MHC class II molecules can exist in two conformations which can be distinguished on the basis of their stability in SDS. The formation of SDS-stable dimers has been shown to correlate with persistent expression of antigen MHC class II-peptide complexes by murine antigen-presenting cells. HLA DR molecules contain either a Val or a Gly at position 86 of the beta chain, which is located in a conserved and prominent hydrophobic pocket in the peptide binding site. Here we show that Val86-containing DR molecules more frequently select peptides which induce the formation of SDS-stable dimers than Gly86 variants. Using analogues of the influence virus haemagglutinin epitope 307-319 we found that the replacement of the aromatic hydrophobic anchor residue (Tyr)at position 309 by amino acids with an aliphatic hydrophobic side chain resulted in the specific formation of high numbers of SDS-stable Val86-DR but not Gly86-DR dimers. These results indicate that the fit between the first anchor residue and the hydrophobic pocket around Dr beta 86 plays a critical role in the formation of SDS-stable DR dimers. Synthetic analogues of naturally processed DR-associated peptides displayed promiscuity in their capacity to bind to several DR specificities and in their ability to induce the SDS-stable conformation.

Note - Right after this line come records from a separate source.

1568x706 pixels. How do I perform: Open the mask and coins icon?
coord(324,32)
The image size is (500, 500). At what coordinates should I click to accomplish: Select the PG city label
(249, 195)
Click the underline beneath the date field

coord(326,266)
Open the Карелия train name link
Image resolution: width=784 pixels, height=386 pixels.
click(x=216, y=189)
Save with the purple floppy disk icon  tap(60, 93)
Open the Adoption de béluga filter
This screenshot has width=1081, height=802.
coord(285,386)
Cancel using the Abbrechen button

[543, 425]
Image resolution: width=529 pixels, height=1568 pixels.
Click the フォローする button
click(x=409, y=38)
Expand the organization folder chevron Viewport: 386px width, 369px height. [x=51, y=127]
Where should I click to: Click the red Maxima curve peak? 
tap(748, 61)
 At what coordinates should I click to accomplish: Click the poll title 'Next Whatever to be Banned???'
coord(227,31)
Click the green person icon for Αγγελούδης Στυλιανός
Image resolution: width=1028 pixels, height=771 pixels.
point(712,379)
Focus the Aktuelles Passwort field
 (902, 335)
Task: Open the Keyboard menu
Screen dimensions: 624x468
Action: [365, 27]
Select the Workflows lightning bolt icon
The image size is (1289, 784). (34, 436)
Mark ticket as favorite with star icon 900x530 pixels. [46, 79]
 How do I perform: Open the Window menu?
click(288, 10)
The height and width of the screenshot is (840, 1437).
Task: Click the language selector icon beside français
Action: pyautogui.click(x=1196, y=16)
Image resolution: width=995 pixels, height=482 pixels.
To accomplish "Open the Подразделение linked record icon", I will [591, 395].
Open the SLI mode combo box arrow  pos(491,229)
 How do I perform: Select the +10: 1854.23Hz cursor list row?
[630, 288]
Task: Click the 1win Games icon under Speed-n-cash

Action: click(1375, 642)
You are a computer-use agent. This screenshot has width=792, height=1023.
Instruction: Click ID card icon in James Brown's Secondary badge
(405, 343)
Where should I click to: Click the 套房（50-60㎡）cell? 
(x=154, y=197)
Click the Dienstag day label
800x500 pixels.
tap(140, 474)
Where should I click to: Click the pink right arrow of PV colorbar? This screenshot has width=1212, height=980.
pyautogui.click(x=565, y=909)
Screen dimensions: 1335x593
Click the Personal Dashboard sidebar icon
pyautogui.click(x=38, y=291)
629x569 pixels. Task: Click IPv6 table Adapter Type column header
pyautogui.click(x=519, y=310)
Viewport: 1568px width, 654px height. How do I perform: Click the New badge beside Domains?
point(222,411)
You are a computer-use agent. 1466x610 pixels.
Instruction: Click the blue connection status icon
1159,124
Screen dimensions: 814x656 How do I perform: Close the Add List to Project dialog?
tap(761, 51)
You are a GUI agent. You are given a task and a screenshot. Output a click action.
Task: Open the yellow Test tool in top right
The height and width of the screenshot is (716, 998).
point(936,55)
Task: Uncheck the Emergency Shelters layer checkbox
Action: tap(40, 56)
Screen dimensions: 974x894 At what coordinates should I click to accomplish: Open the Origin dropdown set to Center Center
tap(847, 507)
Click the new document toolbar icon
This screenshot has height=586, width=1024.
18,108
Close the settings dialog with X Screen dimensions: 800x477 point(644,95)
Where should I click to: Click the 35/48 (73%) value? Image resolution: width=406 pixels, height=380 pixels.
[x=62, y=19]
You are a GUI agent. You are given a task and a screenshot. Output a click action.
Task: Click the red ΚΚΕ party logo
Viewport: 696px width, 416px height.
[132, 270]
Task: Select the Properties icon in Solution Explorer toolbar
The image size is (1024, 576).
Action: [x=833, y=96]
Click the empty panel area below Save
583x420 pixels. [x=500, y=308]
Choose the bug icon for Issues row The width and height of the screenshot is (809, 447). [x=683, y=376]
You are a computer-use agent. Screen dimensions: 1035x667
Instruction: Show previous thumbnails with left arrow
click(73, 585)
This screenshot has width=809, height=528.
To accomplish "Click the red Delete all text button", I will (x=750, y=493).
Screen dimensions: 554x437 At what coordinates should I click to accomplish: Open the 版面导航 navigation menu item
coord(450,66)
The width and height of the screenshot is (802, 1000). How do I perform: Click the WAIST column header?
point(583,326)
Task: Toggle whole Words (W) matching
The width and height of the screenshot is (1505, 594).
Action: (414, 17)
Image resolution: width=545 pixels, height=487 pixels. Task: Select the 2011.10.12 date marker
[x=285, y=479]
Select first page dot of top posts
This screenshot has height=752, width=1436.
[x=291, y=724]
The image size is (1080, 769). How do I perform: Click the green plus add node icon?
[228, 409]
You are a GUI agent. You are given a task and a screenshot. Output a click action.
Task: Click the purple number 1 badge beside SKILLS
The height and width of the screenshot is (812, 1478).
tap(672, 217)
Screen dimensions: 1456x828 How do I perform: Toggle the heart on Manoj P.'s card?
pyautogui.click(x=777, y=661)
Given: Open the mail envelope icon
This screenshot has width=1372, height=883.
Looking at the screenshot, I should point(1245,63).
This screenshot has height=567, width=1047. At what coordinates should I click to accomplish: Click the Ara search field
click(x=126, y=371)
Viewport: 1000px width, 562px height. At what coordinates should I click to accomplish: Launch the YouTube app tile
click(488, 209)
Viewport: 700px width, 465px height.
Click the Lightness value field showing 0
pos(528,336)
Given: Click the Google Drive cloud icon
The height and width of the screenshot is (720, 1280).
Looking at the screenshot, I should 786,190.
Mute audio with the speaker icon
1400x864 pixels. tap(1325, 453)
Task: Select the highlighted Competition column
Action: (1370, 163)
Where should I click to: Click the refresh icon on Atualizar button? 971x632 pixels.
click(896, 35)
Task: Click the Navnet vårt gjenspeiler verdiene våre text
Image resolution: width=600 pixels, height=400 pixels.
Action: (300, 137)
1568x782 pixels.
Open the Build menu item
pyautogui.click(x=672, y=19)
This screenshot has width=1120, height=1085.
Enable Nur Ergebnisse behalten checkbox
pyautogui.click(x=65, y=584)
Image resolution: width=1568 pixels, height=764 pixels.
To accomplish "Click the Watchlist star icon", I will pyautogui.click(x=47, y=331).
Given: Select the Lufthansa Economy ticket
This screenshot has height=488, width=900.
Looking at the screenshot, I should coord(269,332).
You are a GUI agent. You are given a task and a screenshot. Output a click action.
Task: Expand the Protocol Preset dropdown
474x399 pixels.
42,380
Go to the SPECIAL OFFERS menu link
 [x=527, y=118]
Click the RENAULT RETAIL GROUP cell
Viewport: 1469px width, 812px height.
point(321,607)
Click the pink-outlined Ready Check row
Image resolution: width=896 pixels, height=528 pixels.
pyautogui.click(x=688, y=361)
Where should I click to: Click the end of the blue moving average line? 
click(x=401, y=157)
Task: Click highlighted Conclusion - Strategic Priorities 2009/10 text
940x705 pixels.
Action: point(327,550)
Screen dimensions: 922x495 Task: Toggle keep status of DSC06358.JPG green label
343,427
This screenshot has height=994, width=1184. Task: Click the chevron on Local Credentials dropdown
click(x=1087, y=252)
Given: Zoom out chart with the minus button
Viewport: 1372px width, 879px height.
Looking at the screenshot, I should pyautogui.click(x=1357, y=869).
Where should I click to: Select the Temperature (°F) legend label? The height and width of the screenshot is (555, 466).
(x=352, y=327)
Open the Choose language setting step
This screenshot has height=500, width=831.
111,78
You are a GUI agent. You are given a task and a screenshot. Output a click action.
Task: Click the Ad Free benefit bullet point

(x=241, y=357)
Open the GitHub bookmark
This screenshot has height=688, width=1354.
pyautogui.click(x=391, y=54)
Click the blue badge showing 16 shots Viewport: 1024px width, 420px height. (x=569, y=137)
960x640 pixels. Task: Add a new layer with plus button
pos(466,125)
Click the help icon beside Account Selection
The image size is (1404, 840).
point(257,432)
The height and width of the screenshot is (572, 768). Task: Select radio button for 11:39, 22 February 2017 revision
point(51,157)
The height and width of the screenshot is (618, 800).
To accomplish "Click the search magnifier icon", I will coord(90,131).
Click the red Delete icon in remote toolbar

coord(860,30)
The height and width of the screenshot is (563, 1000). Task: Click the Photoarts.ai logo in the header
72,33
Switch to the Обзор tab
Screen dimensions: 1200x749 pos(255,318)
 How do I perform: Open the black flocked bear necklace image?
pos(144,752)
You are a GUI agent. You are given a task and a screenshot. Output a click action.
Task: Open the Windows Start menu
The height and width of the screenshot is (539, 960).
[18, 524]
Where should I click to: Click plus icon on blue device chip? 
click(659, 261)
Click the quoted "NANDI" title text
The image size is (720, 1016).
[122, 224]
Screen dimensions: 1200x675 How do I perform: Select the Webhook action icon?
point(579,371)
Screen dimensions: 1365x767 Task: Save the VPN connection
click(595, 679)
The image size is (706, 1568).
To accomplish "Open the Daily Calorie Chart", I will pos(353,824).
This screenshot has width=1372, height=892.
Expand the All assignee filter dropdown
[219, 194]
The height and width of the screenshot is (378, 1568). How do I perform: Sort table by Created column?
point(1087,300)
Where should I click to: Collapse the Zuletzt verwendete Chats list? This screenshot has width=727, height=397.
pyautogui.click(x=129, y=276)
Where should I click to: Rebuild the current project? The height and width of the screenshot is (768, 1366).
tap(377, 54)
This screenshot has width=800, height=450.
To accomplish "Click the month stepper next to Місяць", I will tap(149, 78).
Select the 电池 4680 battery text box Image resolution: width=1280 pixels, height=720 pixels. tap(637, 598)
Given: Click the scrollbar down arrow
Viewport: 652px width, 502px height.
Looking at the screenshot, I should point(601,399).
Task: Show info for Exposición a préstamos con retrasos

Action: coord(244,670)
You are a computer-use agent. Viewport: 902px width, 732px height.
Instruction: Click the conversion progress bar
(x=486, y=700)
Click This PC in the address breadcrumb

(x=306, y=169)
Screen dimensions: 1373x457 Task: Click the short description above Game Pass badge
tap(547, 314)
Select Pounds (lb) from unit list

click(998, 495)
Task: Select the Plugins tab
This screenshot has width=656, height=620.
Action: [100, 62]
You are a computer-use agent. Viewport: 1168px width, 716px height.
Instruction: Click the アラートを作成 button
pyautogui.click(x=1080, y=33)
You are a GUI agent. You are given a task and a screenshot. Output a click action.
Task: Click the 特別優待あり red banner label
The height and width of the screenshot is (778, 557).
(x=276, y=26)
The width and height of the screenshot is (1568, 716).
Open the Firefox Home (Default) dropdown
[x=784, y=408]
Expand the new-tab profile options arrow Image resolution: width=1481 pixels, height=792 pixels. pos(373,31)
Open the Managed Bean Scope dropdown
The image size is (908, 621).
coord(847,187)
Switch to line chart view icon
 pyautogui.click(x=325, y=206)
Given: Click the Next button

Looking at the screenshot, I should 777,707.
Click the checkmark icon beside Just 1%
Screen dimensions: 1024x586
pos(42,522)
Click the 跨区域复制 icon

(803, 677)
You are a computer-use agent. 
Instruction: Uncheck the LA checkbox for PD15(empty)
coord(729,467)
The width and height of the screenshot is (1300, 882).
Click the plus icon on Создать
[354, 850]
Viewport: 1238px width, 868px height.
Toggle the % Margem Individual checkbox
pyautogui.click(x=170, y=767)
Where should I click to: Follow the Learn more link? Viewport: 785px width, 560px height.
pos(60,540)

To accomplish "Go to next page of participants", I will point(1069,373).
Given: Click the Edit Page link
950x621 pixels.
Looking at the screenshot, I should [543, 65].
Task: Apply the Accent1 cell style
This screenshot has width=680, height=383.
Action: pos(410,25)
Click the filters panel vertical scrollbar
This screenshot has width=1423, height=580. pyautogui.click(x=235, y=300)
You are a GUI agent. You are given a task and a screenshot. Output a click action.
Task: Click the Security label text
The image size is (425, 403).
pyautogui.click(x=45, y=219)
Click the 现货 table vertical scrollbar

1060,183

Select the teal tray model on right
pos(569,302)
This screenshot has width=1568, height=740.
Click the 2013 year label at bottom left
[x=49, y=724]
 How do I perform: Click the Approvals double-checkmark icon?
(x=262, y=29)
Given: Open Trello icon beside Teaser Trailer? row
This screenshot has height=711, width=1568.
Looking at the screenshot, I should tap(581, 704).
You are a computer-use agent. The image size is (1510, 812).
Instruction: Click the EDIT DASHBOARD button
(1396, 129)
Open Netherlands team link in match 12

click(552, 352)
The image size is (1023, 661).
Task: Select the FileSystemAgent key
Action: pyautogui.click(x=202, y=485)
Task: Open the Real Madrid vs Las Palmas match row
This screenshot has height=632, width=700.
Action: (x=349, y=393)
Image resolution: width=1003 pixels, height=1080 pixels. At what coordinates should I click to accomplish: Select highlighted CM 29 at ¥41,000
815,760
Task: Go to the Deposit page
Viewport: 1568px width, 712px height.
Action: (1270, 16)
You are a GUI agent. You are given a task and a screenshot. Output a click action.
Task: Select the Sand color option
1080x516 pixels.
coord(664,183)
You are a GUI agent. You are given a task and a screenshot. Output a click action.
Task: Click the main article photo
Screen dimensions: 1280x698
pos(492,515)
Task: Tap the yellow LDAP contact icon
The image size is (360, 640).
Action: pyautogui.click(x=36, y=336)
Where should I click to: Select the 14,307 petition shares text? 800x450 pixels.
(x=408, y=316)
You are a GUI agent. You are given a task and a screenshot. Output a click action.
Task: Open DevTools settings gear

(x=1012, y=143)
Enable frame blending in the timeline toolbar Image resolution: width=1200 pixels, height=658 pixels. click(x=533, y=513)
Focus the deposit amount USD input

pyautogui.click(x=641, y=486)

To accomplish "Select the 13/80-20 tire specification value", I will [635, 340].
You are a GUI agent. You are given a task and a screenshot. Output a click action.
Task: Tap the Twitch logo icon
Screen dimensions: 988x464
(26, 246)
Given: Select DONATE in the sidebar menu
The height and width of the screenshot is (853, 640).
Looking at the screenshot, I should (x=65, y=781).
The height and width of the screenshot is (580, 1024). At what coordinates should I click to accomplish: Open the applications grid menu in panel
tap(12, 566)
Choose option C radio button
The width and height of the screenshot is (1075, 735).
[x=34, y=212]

However, no correlation was observed between binding capacity and the ability to induce the SDS-stable conformation. Since it has been shown that SDS stability can relate to the kinetics of peptide-MHC class II interactions, the definition of the requirements for the formation of SDS-stable HLA class II molecules may be important for the design of effective peptide-based immunomodulation protocols.